-- Material provided --
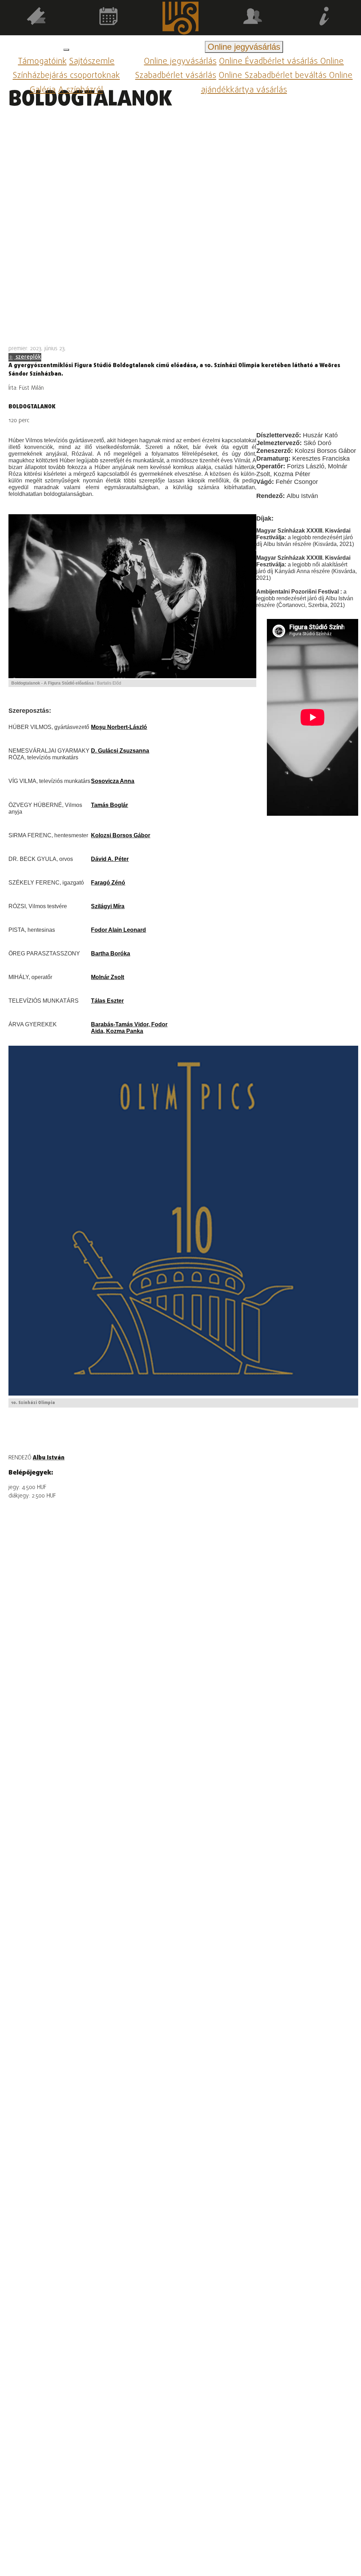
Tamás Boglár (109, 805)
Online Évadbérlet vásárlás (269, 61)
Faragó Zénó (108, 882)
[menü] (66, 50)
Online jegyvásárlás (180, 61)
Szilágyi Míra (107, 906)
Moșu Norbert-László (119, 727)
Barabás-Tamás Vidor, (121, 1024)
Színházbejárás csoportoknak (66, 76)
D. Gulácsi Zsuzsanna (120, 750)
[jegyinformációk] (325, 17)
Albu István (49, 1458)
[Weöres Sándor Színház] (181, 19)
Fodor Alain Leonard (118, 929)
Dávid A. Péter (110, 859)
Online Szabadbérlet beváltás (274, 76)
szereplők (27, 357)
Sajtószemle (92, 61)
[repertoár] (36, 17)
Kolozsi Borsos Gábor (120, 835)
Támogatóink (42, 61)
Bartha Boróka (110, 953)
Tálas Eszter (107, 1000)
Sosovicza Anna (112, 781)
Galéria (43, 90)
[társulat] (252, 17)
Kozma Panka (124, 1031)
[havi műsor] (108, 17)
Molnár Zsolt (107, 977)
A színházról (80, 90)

---

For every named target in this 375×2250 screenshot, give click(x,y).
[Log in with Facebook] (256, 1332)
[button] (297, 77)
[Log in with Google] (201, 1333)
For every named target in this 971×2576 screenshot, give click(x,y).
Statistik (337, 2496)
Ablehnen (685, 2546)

-- Problem requirements --
From the data above, output only the lines between the line containing "[Log in with Google] (201, 1333)" and the line containing "Ablehnen (685, 2546)", inclusive, exactly as written.

-- Answer section --
[Log in with Google] (201, 1333)
For every named target in this 971×2576 screenshot, give click(x,y).
Statistik (337, 2496)
Ablehnen (685, 2546)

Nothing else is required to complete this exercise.